- _EXERCISE REQUIREMENTS_:
Could you give the entries below again with every "button" replaced by "control" and nothing else changed? Leave the pictures out.

(Data for locating words and elements)
^^^^^^^^^^^^^^^^
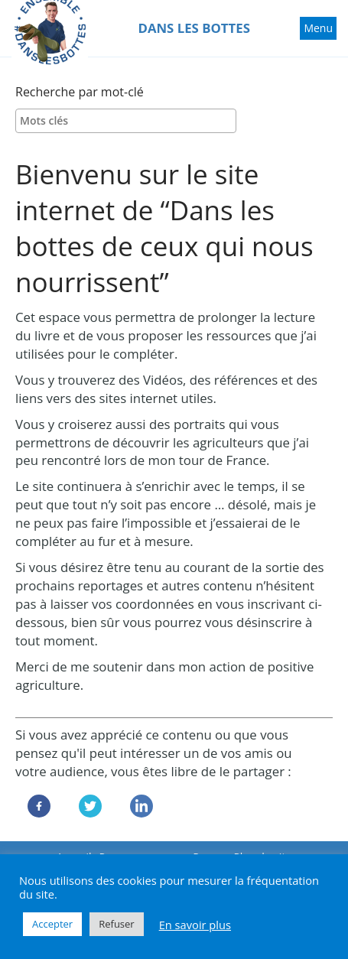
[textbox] (129, 120)
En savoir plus (195, 924)
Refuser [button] (116, 924)
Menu (320, 30)
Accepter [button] (52, 924)
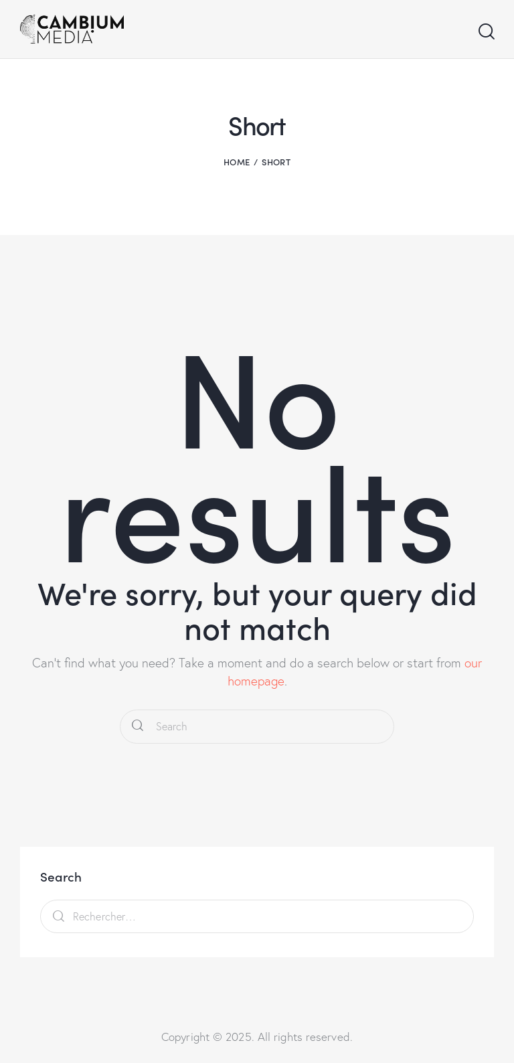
^^^^^^^^^^^^^^^^
- _RESPONSE TO THE TASK_:
[textbox] (129, 120)
En savoir plus (195, 924)
Refuser [control] (116, 924)
Menu (320, 30)
Accepter [control] (52, 924)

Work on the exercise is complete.